Ultrasonics
- Discipline: Ultrasound research, development, and technology
- Language: English
- Edited by: Zhongqing Su

Publication details
- History: 1963–present
- Publisher: Elsevier
- Frequency: Bimonthly
- Impact factor: 4.8 (2025)

Standard abbreviations
- ISO 4: Ultrasonics

Indexing
- CODEN: ULTRA3
- ISSN: 0041-624X
- LCCN: sf80000765
- OCLC no.: 1607881

Links
- Journal homepage; Online access;

= Ultrasonics (journal) =

Ultrasonics is a bimonthly peer-reviewed scientific journal published by Elsevier and covering research on theory and application of ultrasonics in physics, biology, chemistry, medicine, underwater acoustics, industry, materials characterization, control, and other disciplines. The journal was established in 1963 and the editor-in-chief is Prof. Zhongqing Su (The Hong Kong Polytechnic University).
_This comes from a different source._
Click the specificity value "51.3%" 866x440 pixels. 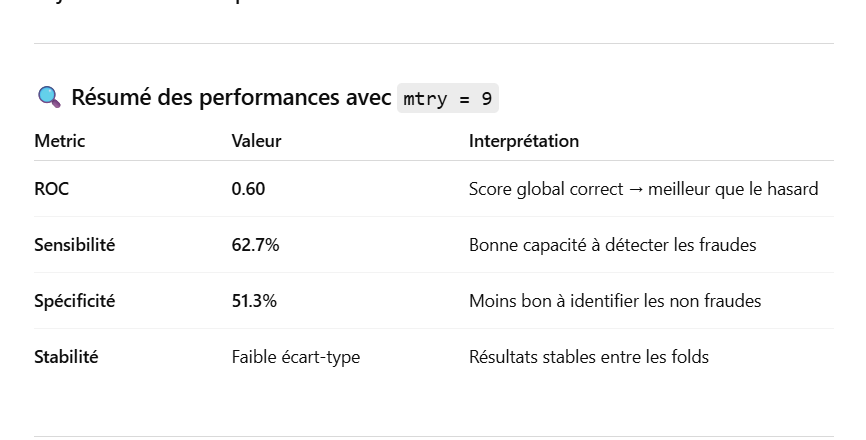(254, 301)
== Abstracting and indexing ==
The journal is abstracted and indexed in:

- Science Citation Index
- Current Contents/ Engineering, Computing and Technology
- Applied Science & Technology Index
- Chemical Abstracts
- Computer & Control Abstracts
- Electrical & Electronics Abstracts
- Engineering Index
- Excerpta Medica
- FLUIDEX
- GeoRef
- Index Medicus/MEDLINE/PubMed
- Metals Abstracts
- Physics and Science Abstracts. Section A
- World Aluminum Abstracts

According to the Journal Citation Reports, the journal has a 2025 impact factor of 4.8.